El deseo del castigo
El título de la obra tiene resonancias clásicas que tal vez merece la pena comentar. En el Edipo rey de Sófocles, el desventurado protagonista se impone a sí mismo el castigo de la ceguera que ha de redimirlo. Es éste un primer deseo de castigo, para uno mismo y por culpas que uno se atribuye. En el Tiestes de Séneca, el malvado Atreo planifica una venganza espantosa contra su hermano Tiestes —nada menos que darle a comer sus propios hijos— y cuando le insinúan la posibilidad de matarlo como alternativa, protesta que la muerte es en realidad el fin del castigo y éste es lo que él desea. Poverello nos presenta en su novela algo cuya dimensión supera las referencias anteriores. Alba quiere el castigo para librar a su hija-hermana del peso de una verdad que no podría soportar. El deseo del castigo tiene aquí una motivación altruista y noble que no es fácil hallar en la literatura.

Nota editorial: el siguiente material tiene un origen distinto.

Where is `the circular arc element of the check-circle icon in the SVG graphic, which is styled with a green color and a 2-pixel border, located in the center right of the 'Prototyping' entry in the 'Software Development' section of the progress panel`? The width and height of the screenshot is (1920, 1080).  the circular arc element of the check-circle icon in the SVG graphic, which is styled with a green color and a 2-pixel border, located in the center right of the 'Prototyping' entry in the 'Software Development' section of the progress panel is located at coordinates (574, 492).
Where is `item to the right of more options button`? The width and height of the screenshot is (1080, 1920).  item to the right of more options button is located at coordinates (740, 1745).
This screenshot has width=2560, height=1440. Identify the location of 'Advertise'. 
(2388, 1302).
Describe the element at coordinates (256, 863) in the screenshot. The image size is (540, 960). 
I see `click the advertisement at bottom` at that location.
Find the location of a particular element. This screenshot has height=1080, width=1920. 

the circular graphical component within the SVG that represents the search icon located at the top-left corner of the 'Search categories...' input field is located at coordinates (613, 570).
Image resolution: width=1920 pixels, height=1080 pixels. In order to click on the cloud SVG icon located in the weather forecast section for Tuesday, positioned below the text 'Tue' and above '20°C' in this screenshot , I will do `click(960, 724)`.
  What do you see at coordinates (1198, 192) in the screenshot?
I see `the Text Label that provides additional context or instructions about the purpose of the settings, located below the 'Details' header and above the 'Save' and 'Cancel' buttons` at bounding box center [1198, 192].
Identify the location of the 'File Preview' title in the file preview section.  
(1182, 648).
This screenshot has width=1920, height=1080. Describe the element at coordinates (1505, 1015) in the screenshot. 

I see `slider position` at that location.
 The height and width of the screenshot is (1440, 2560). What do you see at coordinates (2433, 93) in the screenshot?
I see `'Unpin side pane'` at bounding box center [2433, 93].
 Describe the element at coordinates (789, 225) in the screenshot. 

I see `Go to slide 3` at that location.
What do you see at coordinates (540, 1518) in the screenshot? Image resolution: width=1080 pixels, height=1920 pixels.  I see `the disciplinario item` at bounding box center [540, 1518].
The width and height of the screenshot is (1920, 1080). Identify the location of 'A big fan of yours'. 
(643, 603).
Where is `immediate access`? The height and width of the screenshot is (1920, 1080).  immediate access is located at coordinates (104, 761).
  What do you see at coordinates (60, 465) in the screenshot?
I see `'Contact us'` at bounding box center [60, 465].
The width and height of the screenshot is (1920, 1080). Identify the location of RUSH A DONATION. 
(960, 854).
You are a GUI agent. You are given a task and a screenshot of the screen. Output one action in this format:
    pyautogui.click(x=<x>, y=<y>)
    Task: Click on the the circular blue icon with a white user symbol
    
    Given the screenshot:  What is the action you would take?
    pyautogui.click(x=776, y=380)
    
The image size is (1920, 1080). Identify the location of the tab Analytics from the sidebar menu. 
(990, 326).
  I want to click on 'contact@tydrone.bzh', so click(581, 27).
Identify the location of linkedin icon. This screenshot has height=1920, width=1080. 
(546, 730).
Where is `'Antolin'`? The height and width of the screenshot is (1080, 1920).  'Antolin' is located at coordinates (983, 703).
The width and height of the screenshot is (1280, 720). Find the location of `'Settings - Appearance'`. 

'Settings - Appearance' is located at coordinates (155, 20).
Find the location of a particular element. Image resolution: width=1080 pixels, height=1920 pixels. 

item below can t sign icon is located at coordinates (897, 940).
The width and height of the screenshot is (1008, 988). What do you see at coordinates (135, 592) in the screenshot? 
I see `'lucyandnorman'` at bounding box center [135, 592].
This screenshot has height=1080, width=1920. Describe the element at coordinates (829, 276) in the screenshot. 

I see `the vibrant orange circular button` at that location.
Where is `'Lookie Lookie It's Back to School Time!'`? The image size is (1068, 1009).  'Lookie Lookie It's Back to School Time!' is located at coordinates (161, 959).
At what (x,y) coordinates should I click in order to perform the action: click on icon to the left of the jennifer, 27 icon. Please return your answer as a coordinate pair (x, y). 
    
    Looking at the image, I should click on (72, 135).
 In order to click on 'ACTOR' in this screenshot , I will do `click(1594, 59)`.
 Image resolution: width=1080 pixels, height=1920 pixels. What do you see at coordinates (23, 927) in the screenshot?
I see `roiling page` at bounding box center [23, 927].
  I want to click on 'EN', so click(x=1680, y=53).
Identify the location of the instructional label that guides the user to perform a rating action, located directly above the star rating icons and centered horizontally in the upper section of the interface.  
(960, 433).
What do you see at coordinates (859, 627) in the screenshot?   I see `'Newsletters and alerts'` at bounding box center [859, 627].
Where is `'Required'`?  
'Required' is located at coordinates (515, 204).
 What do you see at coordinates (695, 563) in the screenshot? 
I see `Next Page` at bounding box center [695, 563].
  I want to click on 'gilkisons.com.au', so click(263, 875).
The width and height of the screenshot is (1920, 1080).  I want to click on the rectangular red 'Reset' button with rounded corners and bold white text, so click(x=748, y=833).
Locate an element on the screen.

Yo lo que quiero es el castigo, de Rafa Poverello, retrata un mundo que él conoce bien, y construye una historia perfectamente estructurada con unos personajes inolvidables, que nos gustaría encontrar en entregas sucesivas. En nuestra sociedad competitiva y cínica, la narrativa al uso se recrea en los triunfadores, a los que se presume una excelencia acrisolada, pero obras como ésta nos demuestran que las virtudes humanas brillan sobre todo en los que más contrariedades resisten en los estratos profundos de la pirámide social.